Помню, я ехал в машине и водитель нашей конторы включил какой-то совершенно невнятный рэп-сборник. Там были мегабайты оглушительной чепухи, но две песни сразу перещелкнули во мне какой-то давно заржавевший тумблер. «Неужели вот оно?» – сам себе не поверил я.
Там был еще первый, неальбомный вариант «Ориджинал Ба» от Гуфа и «Голос андеграунда» Ноггано.
Прослушал еще по сорок раз каждую песню и понял: да, случилось то, что так давно было нужно.
Началась очередная история, когда музыка – в нашем случае рэп – появилась, чтоб озвучить, оязычить сразу целое поколение, дав свою знаковую систему молодой поросли.
«Битлы» и «Роллинги» тоже далеко не первыми заиграли рок-н-ролл, но взорвали мир именно они.
Вот и у нас произошла та же история, которую вполне можно восстановить по датам.

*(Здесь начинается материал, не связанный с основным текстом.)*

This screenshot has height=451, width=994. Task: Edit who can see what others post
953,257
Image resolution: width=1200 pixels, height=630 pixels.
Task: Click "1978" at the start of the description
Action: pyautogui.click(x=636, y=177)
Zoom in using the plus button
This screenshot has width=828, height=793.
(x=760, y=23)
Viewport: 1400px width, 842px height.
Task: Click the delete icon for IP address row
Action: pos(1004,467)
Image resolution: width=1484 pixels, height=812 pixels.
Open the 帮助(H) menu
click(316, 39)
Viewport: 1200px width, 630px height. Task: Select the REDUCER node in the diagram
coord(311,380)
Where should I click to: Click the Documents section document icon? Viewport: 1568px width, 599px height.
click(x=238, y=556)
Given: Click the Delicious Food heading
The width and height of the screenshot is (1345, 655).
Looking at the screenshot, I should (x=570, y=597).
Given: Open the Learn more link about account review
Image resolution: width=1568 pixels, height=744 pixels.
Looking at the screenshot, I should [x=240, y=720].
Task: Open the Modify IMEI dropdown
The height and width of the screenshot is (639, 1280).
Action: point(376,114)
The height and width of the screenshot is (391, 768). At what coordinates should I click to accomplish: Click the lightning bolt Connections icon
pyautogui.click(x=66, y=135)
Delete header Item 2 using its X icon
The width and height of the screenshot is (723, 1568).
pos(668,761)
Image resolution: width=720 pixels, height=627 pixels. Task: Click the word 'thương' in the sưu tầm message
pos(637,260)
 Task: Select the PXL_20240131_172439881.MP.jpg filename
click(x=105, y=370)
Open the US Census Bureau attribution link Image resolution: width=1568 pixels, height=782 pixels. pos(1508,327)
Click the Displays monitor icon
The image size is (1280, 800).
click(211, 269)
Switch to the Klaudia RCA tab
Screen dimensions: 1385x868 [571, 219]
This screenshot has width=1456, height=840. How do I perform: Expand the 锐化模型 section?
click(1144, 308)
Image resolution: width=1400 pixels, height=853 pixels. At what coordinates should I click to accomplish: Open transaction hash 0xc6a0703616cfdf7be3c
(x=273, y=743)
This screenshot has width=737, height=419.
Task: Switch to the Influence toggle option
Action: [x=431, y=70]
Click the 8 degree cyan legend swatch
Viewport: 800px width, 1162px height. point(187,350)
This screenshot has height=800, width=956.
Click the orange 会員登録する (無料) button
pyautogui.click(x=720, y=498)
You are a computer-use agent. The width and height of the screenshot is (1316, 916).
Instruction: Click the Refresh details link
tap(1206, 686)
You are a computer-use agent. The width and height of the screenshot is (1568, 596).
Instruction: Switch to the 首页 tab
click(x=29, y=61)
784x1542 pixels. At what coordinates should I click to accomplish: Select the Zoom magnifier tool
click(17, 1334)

В 2007 году Гуф выпустил «Город дорог». В том же году “Centr” (тогда еще «Центр») записали диск «Качели». В следующем, 2008-м выросший из «Басты» злой ребенок Ноггано выдал «Первый» альбом, а Вис Виталис – пластинку «Делай Что Должен». В том же году подгадала «Каста», сделав лучшую свою запись – «Быль в глаза», и появился первый диск рэпера Noize MC. Наконец, в 2009 году группа «25/17» выпустила знаковый альбом «Только для своих».